The prediction of protein structure from sequence remains a major unsolved problem in biology. The most successful protein structure prediction methods make use of a divide-and-conquer strategy to attack the problem: a conformational sampling method generates plausible candidate structures, which are subsequently accepted or rejected using an energy function. Conceptually, this often corresponds to separating local structural bias from the long-range interactions that stabilize the compact, native state. However, sampling protein conformations that are compatible with the local structural bias encoded in a given protein sequence is a long-standing open problem, especially in continuous space.
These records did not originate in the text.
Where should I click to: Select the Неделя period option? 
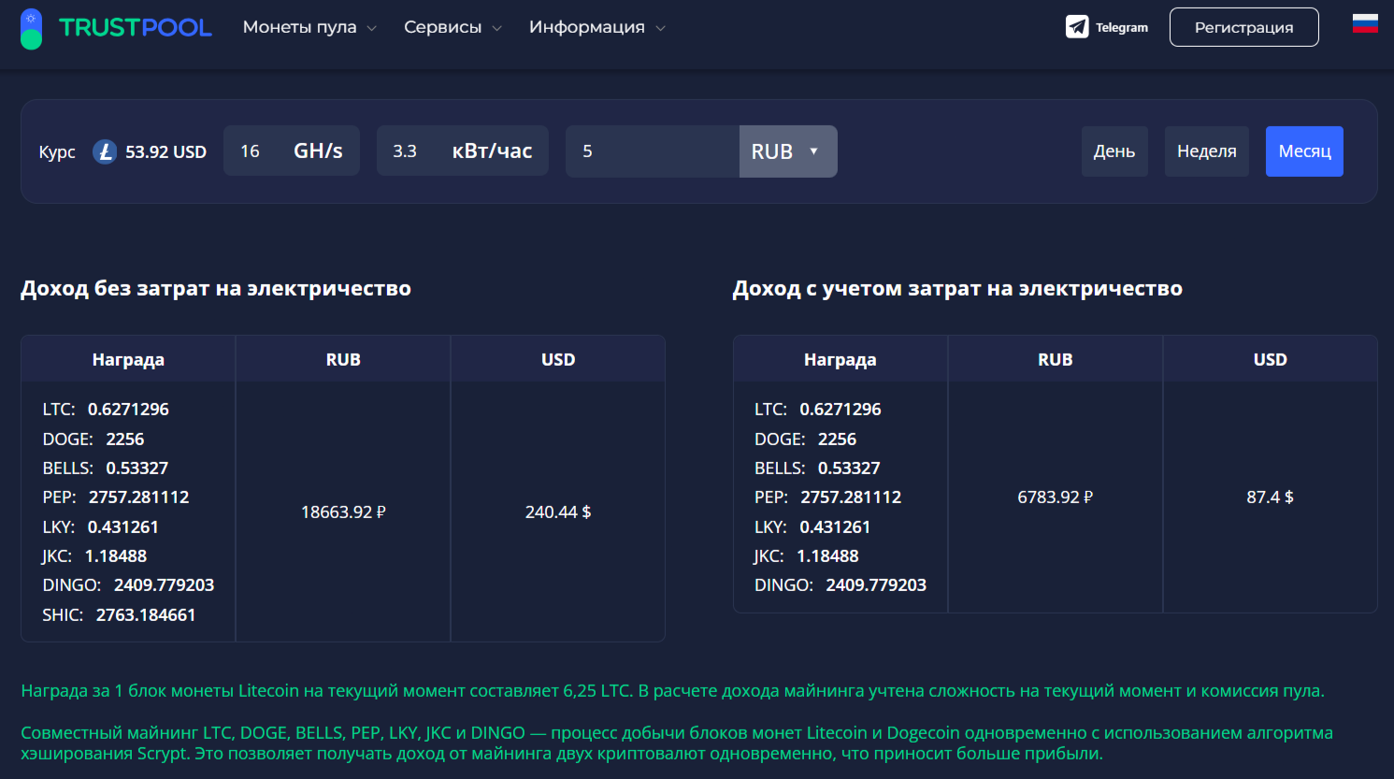(x=1206, y=151)
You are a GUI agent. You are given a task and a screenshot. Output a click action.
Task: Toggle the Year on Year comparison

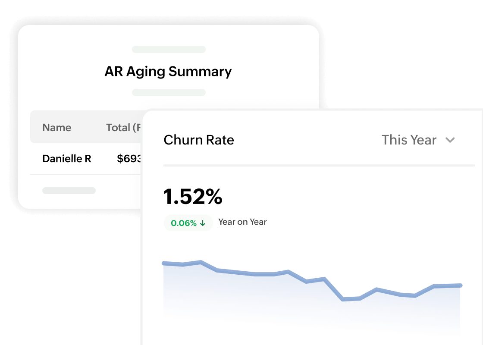[242, 222]
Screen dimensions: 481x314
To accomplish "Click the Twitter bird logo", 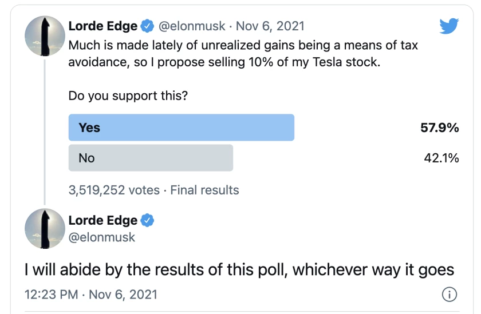I will click(450, 25).
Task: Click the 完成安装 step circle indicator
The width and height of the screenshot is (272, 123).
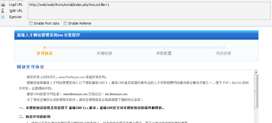Action: click(x=224, y=47)
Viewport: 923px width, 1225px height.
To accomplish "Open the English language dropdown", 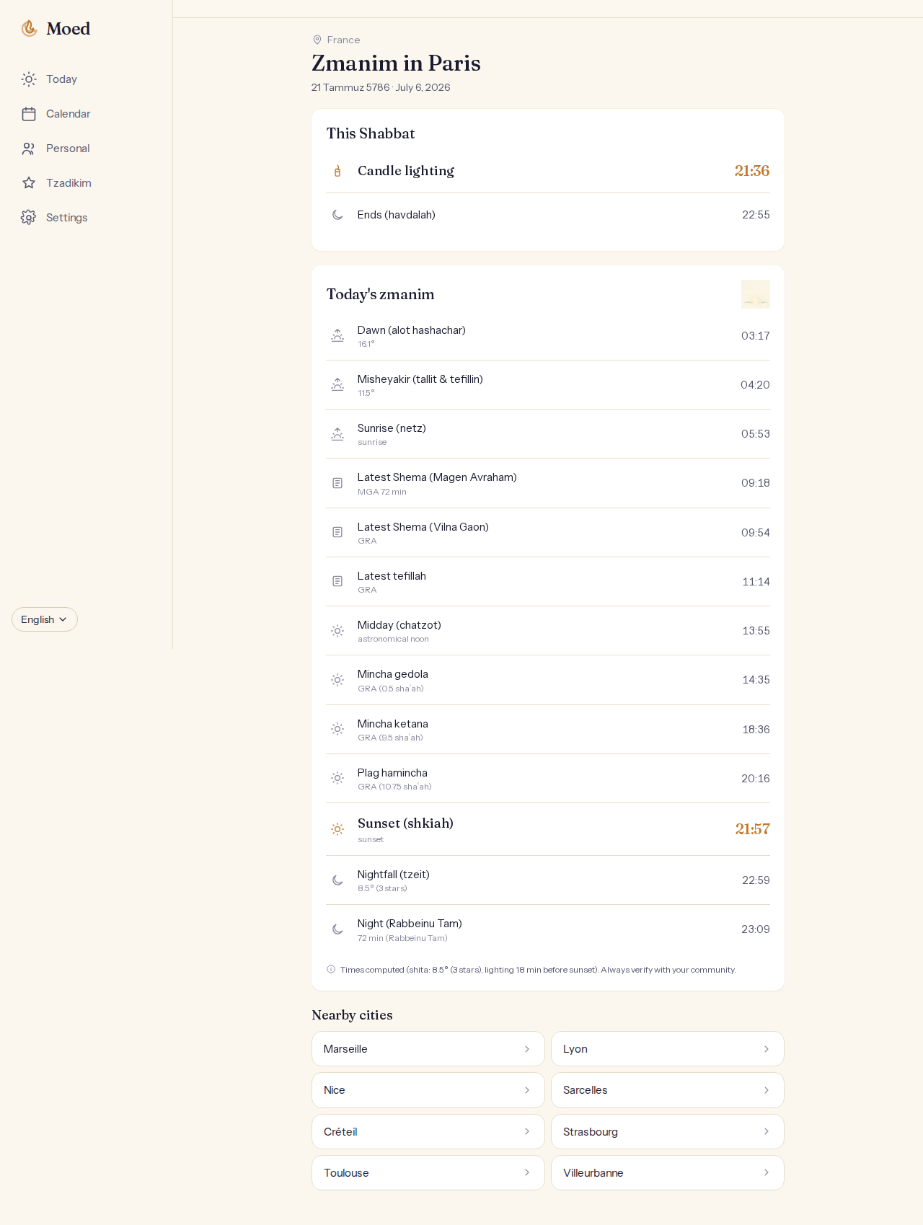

We describe an elegant and mathematically rigorous method to do this, and show that it readily generates native-like protein conformations simply by enforcing compactness. Our results have far-reaching implications for protein structure prediction, determination, simulation, and design. Protein structure prediction is one of the main unsolved problems in computational biology today. A common way to tackle the problem is to generate plausible protein conformations using a fairly inaccurate but fast method, and to evaluate the conformations using an accurate but slow method. The main bottleneck lies in the first step, that is, efficiently exploring protein conformational space. Currently, the best way to do this is to construct plausible structures by stringing together fragments from experimentally determined protein structures, a method called fragment assembly. Hamelryck, Kent, and Krogh present a new method that can efficiently generate protein conformations that are compatible with a given protein sequence. Unlike for existing methods, the generated conformations cover a continuous range and come with an associated probability. The method shows great promise for use in protein structure prediction, determination, simulation, and design.